‘We need to know what councils have got and have they got any of it,’ Australian Services Union assistant branch secretary Pat Branson said.
Last Monday, Four Corners claimed its tests of a herbicide approved by the Australian Pesticides and Veterinary Medicines Authority (APVMA) showed higher than permitted levels of dioxin in those products using poison 2,4-D.
Ms Branson said inspections of council depots and work practices led to an understanding that 2,4-D was not being used, spraying and protection rules were being followed and glyphosphate-based Roundup from shops was preferred.
National Toxics Network senior researcher Lee Bell said it was possible anyone could use 2,4-D from the APVMA’s list of about 100 products for parks, bowling greens, agriculture or other public and private areas.
‘Are contractors being told what they cannot spray and where,’Mr Bell said.
Subiaco chief executive Stephen Tindale at present the City was not aware that any of its herbicides had 2,4-D, and Roundup was used on paths.
Town of Cambridge chief executive Jason Buckley, whose council does not use 2,4-D, said if spraying herbicides in the Town all staff, including contractors, must have undergone appropriate training and apply the herbicide in accordance with the product’s Material Safety Data Sheet and label guidelines, and wear protective clothing.’
Claremont uses only licensed contractors that do not spray 2,4-D but follow WA Health Department and manufacturer’s guidelines including low volume-low pressure spray equipment to stop spray drift.
Trained Cottesloe staff do the only spraying in the town with products not containing 2,4-D, while Mosman Park uses three products with glycine-derived salts available at shops, and Peppermint Grove uses Roundup for a solitary laneway treatment each year.

WORK REQUEST: In the article on council herbicide use, what does Peppermint Grove use Roundup for?

LISTED ENTRIES:
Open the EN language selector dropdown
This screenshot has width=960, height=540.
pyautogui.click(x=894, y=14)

==

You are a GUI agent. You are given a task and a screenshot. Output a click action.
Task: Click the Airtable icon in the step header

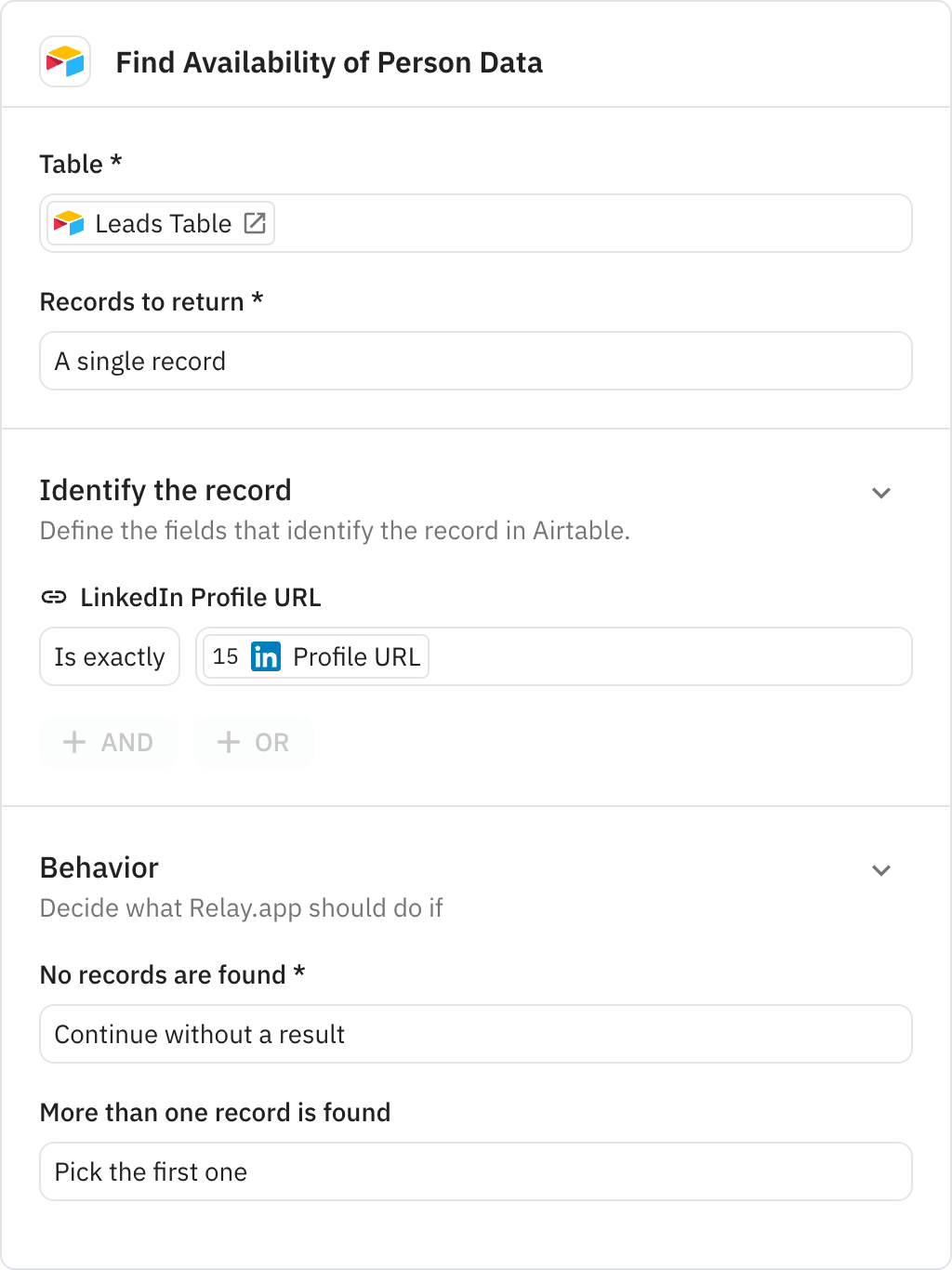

WRITTEN RESPONSE: A solitary laneway treatment each year.